Exercise requirements: In the records below, find the line containing "I built Quill for my wife. (22, 2385)". Restate it and all the lines after it exactly, and omit the rest.

#### Data for analysis ####

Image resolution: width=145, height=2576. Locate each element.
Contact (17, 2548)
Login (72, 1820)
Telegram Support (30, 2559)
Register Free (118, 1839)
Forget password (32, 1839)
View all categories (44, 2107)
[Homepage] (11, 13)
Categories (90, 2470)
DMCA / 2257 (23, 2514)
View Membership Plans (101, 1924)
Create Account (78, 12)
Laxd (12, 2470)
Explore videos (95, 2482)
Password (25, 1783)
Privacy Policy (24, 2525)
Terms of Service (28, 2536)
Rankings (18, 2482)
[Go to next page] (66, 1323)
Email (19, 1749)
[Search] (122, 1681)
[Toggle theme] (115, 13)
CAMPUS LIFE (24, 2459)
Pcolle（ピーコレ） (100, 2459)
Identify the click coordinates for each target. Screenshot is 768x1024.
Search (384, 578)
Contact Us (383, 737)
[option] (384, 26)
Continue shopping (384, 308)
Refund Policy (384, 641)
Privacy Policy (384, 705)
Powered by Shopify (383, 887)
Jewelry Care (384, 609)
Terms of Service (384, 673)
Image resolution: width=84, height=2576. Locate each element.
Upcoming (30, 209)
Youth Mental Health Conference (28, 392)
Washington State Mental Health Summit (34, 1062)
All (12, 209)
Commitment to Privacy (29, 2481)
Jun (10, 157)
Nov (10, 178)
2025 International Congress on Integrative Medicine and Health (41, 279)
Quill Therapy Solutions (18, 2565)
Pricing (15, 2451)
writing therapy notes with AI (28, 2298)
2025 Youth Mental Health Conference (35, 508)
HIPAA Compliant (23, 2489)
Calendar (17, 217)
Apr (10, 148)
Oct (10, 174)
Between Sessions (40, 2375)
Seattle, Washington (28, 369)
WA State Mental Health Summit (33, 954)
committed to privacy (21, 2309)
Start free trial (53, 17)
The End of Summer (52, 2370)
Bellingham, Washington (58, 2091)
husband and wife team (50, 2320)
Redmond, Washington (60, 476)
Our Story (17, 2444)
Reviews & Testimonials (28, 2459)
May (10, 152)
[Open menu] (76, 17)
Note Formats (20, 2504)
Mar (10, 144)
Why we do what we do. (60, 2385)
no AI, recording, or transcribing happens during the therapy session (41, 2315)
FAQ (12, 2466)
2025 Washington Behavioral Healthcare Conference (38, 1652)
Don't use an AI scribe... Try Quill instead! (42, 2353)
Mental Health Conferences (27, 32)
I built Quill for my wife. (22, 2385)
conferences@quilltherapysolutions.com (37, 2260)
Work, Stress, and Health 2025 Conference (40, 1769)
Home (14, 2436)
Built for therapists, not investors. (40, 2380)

####

Response box:
I built Quill for my wife. (22, 2385)
conferences@quilltherapysolutions.com (37, 2260)
Work, Stress, and Health 2025 Conference (40, 1769)
Home (14, 2436)
Built for therapists, not investors. (40, 2380)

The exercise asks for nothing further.